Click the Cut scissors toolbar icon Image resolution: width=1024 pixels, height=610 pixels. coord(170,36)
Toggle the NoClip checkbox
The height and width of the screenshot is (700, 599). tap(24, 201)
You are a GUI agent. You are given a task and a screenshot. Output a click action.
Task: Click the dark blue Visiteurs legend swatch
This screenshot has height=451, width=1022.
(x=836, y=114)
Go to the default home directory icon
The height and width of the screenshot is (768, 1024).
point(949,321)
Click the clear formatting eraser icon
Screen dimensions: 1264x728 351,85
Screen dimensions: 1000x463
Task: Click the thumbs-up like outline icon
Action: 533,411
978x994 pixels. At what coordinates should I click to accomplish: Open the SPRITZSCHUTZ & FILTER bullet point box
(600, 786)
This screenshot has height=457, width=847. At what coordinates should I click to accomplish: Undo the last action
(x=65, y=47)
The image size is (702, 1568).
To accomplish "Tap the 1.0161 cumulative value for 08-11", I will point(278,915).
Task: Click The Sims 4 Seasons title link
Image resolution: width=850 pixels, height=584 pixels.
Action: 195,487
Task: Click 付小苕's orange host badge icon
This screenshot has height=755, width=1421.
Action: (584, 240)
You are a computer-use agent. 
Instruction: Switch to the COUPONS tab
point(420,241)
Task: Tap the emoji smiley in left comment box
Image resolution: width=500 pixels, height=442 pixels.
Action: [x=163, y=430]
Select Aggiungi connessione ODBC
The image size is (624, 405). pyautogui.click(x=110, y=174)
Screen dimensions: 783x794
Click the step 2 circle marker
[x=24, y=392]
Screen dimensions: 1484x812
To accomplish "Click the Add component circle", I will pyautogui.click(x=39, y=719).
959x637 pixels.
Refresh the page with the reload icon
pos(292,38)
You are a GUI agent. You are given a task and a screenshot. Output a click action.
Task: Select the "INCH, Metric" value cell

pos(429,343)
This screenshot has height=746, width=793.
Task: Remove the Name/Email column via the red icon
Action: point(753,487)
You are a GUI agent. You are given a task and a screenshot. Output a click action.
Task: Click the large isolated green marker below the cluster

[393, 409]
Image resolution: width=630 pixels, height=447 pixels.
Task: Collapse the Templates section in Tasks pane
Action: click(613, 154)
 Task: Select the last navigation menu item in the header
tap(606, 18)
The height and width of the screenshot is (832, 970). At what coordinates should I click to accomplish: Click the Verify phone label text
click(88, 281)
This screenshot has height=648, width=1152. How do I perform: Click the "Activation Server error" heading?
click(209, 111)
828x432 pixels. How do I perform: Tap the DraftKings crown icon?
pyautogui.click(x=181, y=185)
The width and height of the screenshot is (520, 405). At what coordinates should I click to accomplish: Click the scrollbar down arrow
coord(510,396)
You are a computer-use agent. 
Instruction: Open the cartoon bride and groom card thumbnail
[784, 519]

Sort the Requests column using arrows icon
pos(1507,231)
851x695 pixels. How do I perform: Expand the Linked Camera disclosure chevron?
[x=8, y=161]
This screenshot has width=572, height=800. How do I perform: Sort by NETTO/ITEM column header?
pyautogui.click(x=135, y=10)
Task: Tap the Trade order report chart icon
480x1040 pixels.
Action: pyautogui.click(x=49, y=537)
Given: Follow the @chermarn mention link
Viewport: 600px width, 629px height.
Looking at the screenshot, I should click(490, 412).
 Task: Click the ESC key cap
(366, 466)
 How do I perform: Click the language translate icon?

### WORK TO BE COMPLETED
Of the lines above, extract only those from the line with "Toggle the NoClip checkbox" to the line with "Task: Click the dark", both included, exactly as written.

### SOLUTION FOR THIS EXERCISE
Toggle the NoClip checkbox
The height and width of the screenshot is (700, 599). tap(24, 201)
You are a GUI agent. You are given a task and a screenshot. Output a click action.
Task: Click the dark blue Visiteurs legend swatch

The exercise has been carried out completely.